If I had a time machine I would use it to go back to 2015. Besides being the year I committed to travelling full time, it was also the year where I chose to live in different places along the way. After spending three days in Porto it became clear that I overlooked this great city on the Douro River. With its easy-going pace, scenic location, affordability, and great food it makes for the perfect place to drop your bags and live like a local.
That said, as I recently discovered it is also a perfect weekend escape. Armed with a Porto Card I set off to explore as much of this city as possible. Here is what you can cover with three days in Porto including what to see, do, and eat.
What Is There to See in Porto?
With roots dating back to 300 BC, Porto has no shortage of historic and significant sights to see. Here are a few of my favourite while spending three days in Porto:
Dom Luís I Bridge
Without a doubt, Porto’s iconic Dom Luís I Bridge is its most recognizable landmark, and for good reason. Designed by Gustave Eiffel (yes that Eiffel), this iron bridge spans the Douro River in two levels. The lower level is for vehicles and pedestrians while the upper carries the city streetcar and foot traffic. Crossing the Dom Luís I Bridge while in Porto is a must for its spectacular views. It’s best to visit at sunset or, you want fewer tourists in your pictures, early AM.
If you have been to Europe, you know that there’re no shortage of old and older churches. Porto is no exception. If you’re like me, once you have seen a dozen churches, they all start to blend together. So why do Porto Churches land on my list of things to see with 3 days in Porto? Well, this:
Although these unique Azulejo blue tiles are found on many buildings and structures around town, they are most prominent on the façades and interiors of Porto’s churches. Here are some of my favourites:
Another reason to visit the churches is in Porto is the views that they offer. For the best views at sunset head to the Mosteiro da Serra do Pilar just across the Dom Luís I Bridge. For views overlooking Porto’s old town and get close to one of its many seagulls, head to the steps of the Porto Cathedral.
São Bento Railway Station
Speaking of Porto’s Azulejo blue tiles, some of the best-preserved ones are in the historic São Bento railway station. Inside you will find 20,000+ tiles depicting Portugal’s history.

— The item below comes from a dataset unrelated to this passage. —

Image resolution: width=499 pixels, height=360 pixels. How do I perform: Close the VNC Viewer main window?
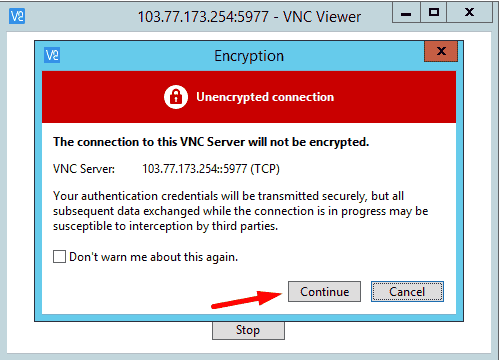tap(469, 13)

Created by Jorge Colaço between 1905 1916, his work easily lands this train station as one of the most beautiful in Europe, if not the world.

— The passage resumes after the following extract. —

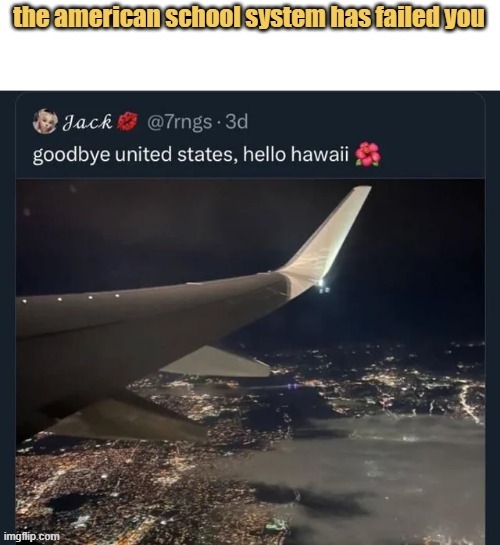Click Jack's profile avatar picture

Three Days in Porto Tip: Consider an early morning or evening visit if you want to have a selfie stick-less and uninterrupted views of the tiles.
Stroll the Old Town
From the São Bento Railway Station stroll past the massive city hall building and into Porto’s historic old town. As noted above, head up to to the Cathedral for a great view of the Douro River and Ribeira below before making your way down to it.
As recently as five years ago, this area was run down. It would not have been recommended to stroll through it but thanks to some social assistance, the area is being rejuvenated and is a great time for tourist as well. Wander winding alleyways so tight that if you stretch out your arms you can touch each side.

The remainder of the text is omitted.